Jangan Sampai Tanpa Terasa Kita Menabung Banyak Luka di Jiwa Anak-Anak Kita..
Saya sedang membaca buku Menjadi Orang Tua yang Asyik karya Bunda Wening saat kemudian saya terhenti sejenak di halaman 50, membaca sebuah curhatan ibu yang membuat saya seketika menangis berderai-derai.
Ibu itu bercerita, dia baru saja meminta anak pertamanya yang berusia 9 tahun kelas 3 SD untuk membantunya mencuci piring bekas makannya sendiri. Dia meminta anaknya dengan lembut. Tapi anaknya menolak dengan tegas, dan dengan gamblang dia berkata, "Dulu waktu aku kecil, aku mau bantu mama cuci piring, tapi malah dimarahin."
Ibu itu speechless mendengar alasan polos anaknya sendiri dan lalu mengingat lagi, kejadian yang diungkapkan anaknya itu memang pernah terjadi saat anaknya berusia 3 tahun. Astagfirullah, betapa luka yang tertoreh di hati anak itu membekas hingga ke dalam jiwanya selama bertahun-tahun.
Saya menangis, karena saya pernah merasakan apa yang dirasakan si anak. Saya tau bagaimana rasanya, bagaimana sakitnya. Tiba-tiba dada saya terasa sesak. Memori masa kecil saya seketika berkelebat bersahutan dari satu kejadian ke kejadian yang lain. Momen menyakitkan yang tak pernah dengan sengaja saya simpan tiba-tiba muncul berhamburan. Mungkin ibu saya dulu juga tak sengaja melakukan itu karena jaman dulu ilmu parenting bukanlah topik yang banyak diperhatikan. Saya pun telah ikhlas memaafkan dan melupakan karena saya yakin ibu saya tak bermaksud demikian. Tapi di saat-saat tertentu, memori itu seringkali muncul lagi menguji keimanan. Astagfirullah.
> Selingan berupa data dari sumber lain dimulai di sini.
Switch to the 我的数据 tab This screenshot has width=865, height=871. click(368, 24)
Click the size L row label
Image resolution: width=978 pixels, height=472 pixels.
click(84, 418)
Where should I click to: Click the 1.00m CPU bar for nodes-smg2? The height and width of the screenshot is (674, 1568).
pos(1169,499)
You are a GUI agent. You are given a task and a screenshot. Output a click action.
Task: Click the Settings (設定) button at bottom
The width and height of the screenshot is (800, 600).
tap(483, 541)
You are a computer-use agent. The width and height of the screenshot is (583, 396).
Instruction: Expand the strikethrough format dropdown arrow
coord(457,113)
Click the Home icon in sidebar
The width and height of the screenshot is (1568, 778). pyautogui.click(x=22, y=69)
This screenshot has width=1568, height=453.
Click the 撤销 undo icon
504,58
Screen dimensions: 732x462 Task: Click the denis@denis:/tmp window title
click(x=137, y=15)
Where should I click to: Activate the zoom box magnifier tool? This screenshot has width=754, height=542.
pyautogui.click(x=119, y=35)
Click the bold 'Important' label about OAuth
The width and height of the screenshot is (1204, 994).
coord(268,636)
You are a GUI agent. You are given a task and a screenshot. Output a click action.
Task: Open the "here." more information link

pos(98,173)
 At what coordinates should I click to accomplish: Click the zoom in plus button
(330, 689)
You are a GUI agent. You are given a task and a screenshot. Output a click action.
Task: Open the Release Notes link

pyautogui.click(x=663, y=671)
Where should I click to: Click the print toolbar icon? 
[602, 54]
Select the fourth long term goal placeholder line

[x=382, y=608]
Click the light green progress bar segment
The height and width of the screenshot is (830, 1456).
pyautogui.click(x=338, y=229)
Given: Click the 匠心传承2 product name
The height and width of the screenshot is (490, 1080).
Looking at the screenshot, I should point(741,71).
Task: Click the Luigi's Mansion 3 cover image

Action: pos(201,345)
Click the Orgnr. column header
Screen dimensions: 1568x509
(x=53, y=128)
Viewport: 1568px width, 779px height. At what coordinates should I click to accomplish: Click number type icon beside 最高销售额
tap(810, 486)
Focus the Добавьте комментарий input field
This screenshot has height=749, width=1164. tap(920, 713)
Kemudian, saya mencoba mengingat-ingat pola asuh saya ke Qairina. Pernahkah saya melakukan hal yang sama kepadanya? Pernahkah saya membentaknya, memarahinya, merusak fitrah kemandirian dan inisiatif membantunya dengan alasan 'bikin lama dan berantakan aja'? Saya takut sekali ada satu dua atau bahkan banyak luka yang tak sengaja saya goreskan padanya. Karena sekali tertoreh, luka itu akan sulit terhapus di memori nya.
***
Di sebuah sesi parenting Tim Cetar, para Book Advisor membahas tentang negative innerchild. Masya Allah, banyak sekali cerita yang menyesakkan dada tentang luka masa lalu yang (tak sengaja) dilakukan oleh orang tuanya. Hingga saat mereka jadi ibu, mereka sangat tersiksa saat ilmu parenting mereka bisa tiba-tiba menguap begitu saja saat innerchild itu memunculkan emosi aslinya.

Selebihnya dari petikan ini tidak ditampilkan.